## DATA SHOWN
== == ==

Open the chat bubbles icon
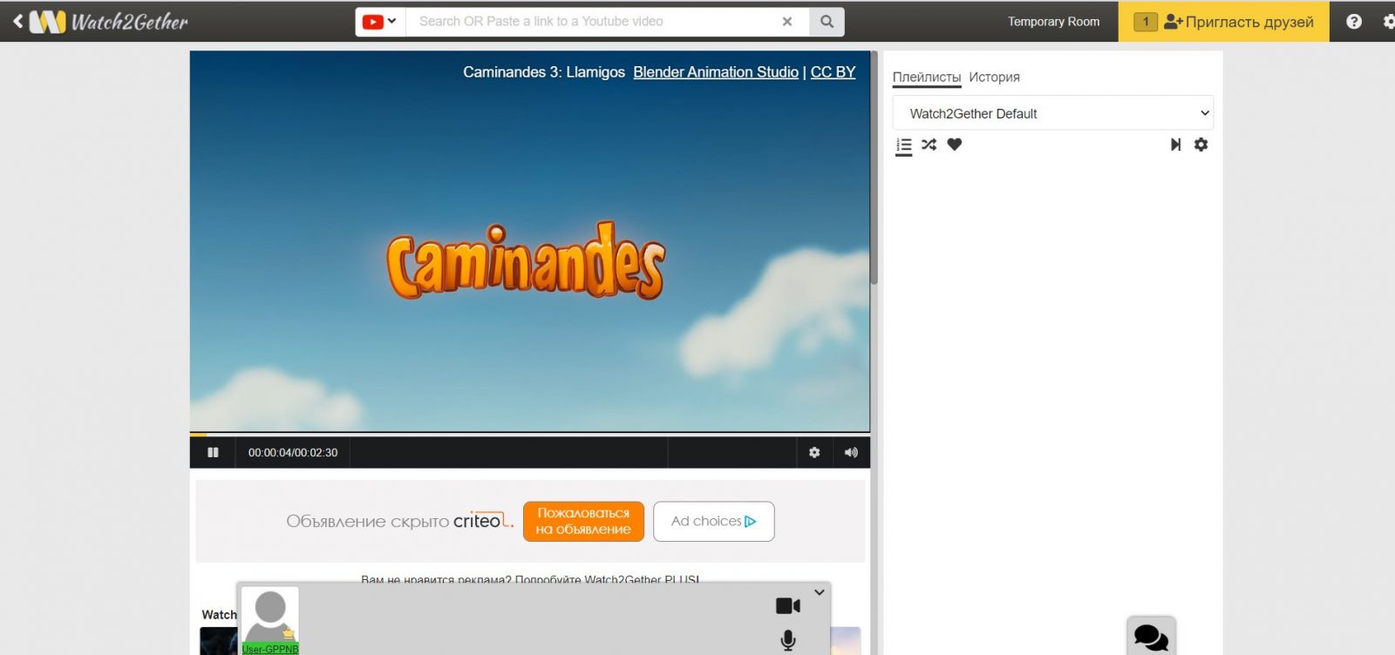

== == ==

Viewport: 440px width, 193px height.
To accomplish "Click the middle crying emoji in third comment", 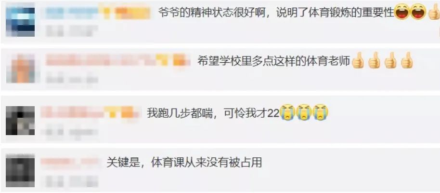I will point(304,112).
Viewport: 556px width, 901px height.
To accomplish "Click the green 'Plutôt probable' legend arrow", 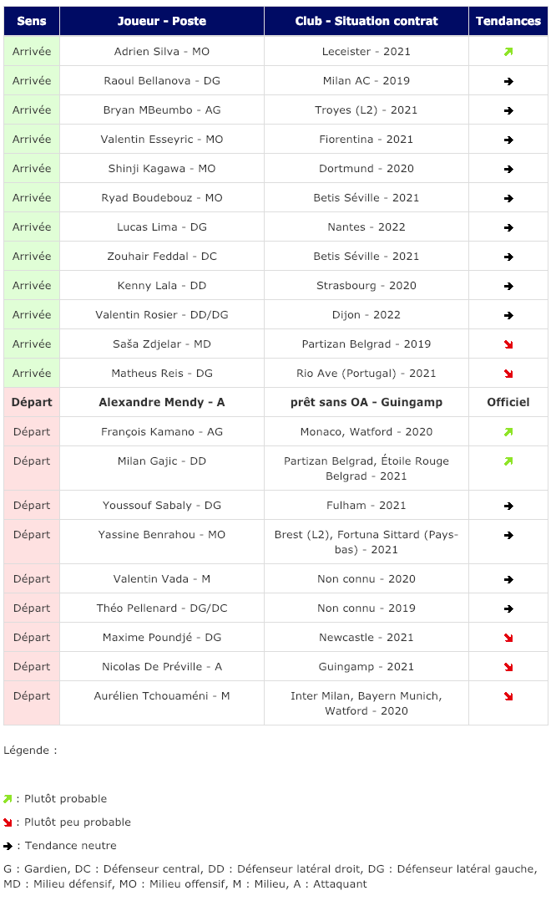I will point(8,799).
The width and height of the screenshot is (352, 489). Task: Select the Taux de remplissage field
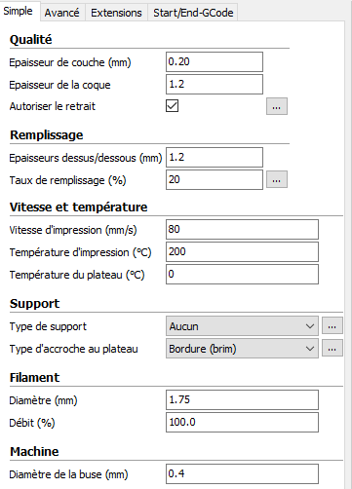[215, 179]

== == ==

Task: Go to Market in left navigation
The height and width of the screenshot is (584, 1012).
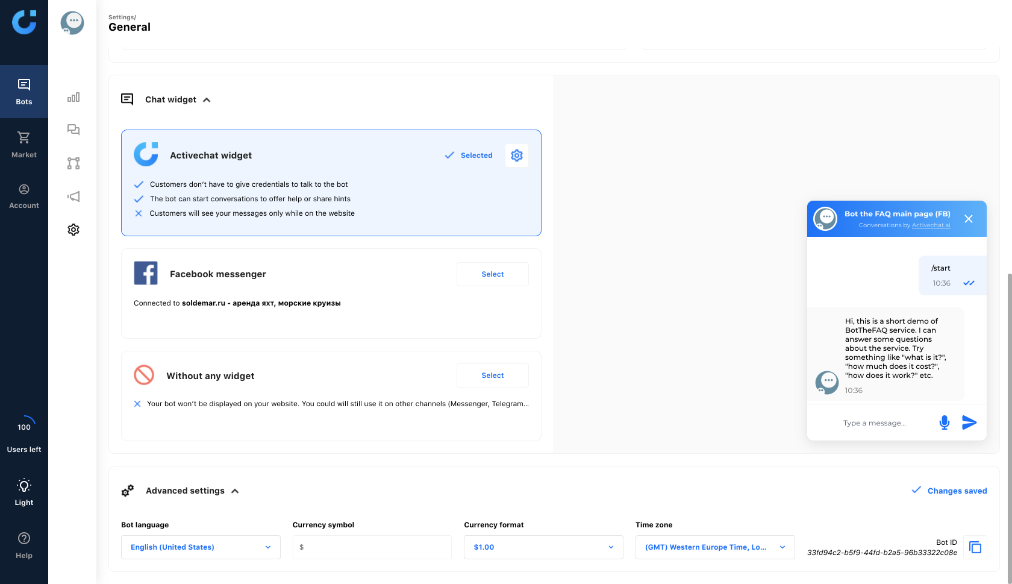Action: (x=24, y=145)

== == ==

## AIM OF THE EXERCISE
Which lines of the items above contain the string "width", with case counting? Report each such line in full.

## COMPLETED TASK
Viewport: 440px width, 193px height.
Viewport: 556px width, 901px height.
The width and height of the screenshot is (352, 489). Task: Select the Taux de remplissage field
The height and width of the screenshot is (584, 1012).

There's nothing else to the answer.